What you return must be an exact copy of the lines in the listing below between the line holding "Image resolution: width=607" and the line holding "Image resolution: width=736", inclusive, and nothing more.

= Beginning of Section =

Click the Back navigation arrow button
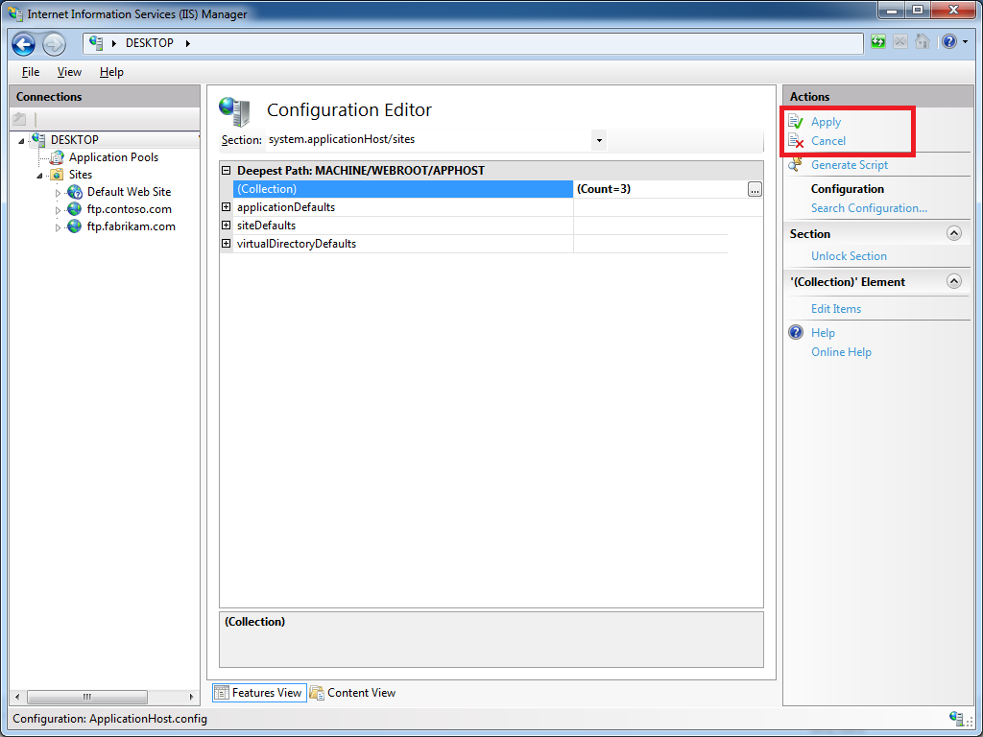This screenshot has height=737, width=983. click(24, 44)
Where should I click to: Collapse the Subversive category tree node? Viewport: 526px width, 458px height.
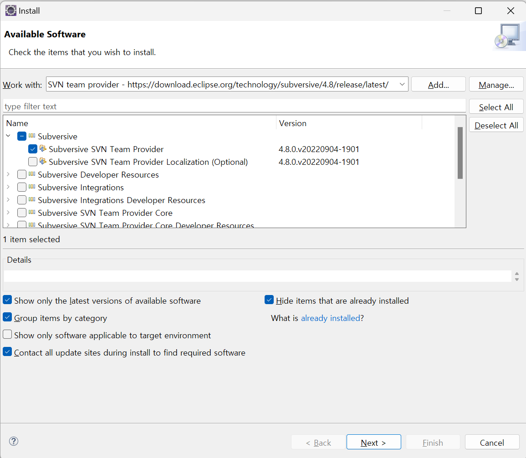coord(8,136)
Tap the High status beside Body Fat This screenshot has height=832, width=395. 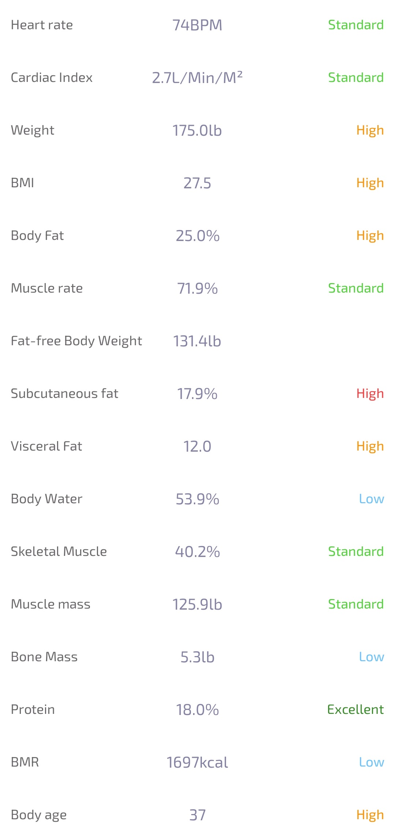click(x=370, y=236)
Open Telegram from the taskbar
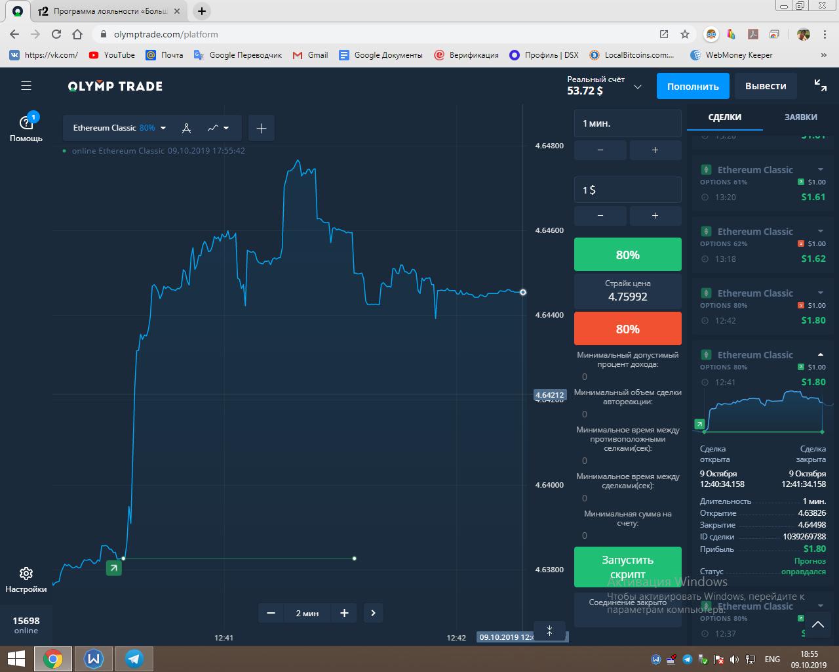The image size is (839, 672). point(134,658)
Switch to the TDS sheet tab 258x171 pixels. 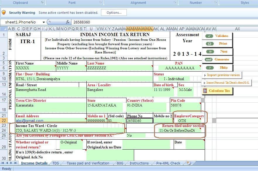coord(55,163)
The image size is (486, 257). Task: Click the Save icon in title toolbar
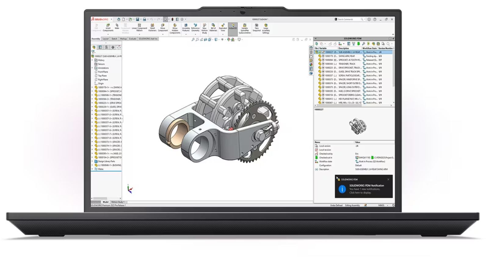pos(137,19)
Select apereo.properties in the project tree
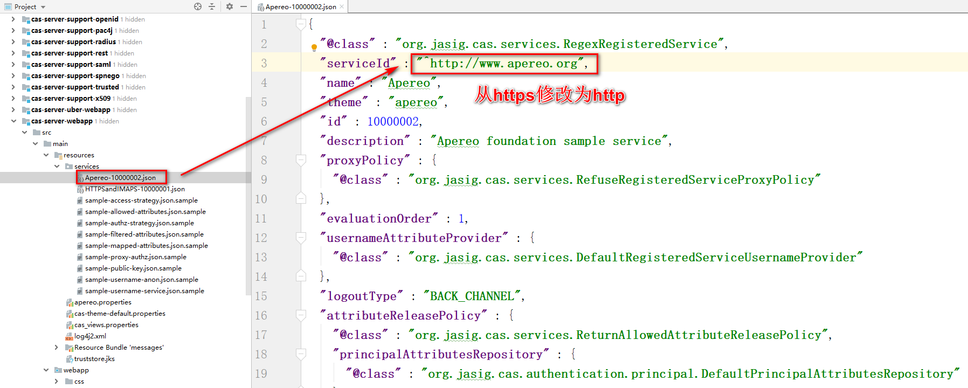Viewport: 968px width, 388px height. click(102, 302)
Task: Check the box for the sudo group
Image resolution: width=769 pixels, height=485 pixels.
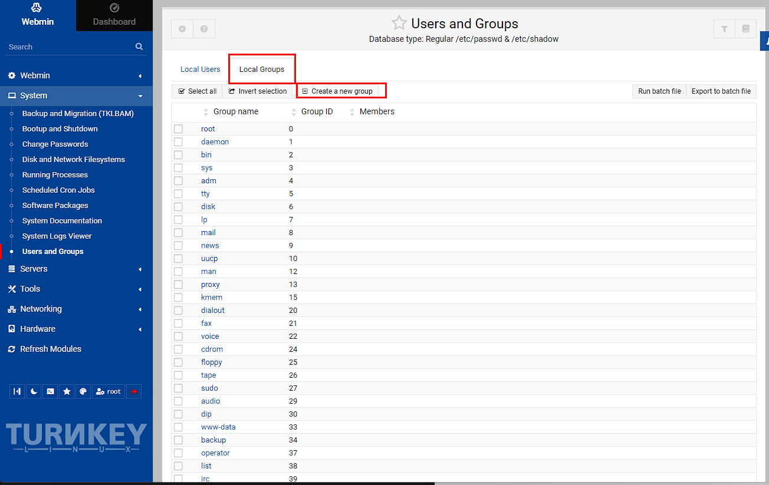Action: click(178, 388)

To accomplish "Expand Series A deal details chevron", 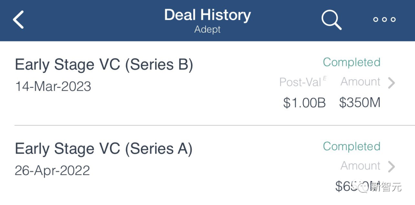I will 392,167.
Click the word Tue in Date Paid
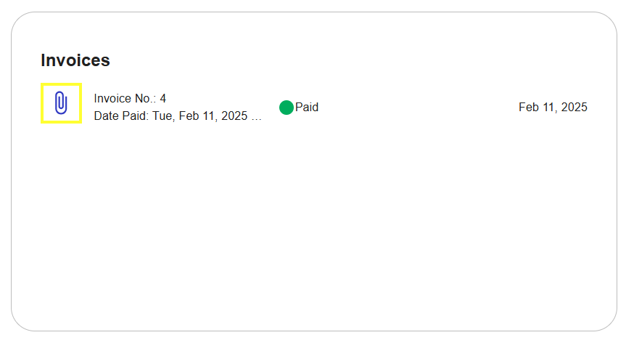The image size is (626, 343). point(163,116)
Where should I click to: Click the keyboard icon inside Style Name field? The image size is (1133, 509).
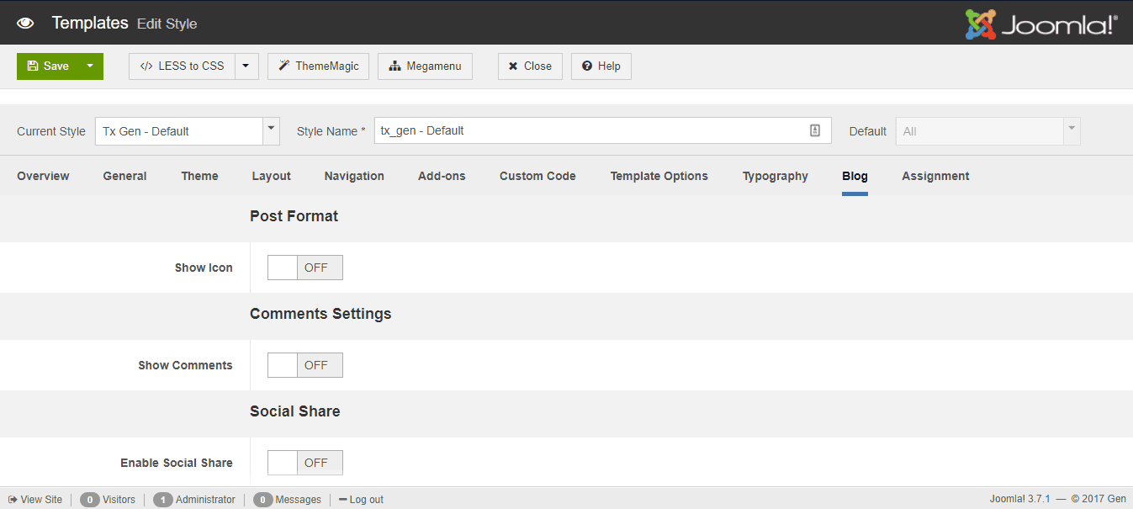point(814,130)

= End of Section =
= Beginning of Section =

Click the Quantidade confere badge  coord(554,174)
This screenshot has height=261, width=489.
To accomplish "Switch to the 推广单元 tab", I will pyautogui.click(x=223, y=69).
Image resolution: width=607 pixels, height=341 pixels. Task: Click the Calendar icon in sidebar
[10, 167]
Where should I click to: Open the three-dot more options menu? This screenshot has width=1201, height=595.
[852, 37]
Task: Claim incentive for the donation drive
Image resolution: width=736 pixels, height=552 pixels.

= End of Section =
= Beginning of Section =

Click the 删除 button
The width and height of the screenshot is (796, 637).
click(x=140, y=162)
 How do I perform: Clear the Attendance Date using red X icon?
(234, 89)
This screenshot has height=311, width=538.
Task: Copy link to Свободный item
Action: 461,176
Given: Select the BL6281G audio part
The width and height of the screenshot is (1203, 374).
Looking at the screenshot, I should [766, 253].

= End of Section =

§ Finished exercise:
Image resolution: width=607 pixels, height=341 pixels. Task: Click the Calendar icon in sidebar
[10, 167]
Where should I click to: Open the three-dot more options menu? This screenshot has width=1201, height=595.
[852, 37]
Task: Claim incentive for the donation drive
Image resolution: width=736 pixels, height=552 pixels.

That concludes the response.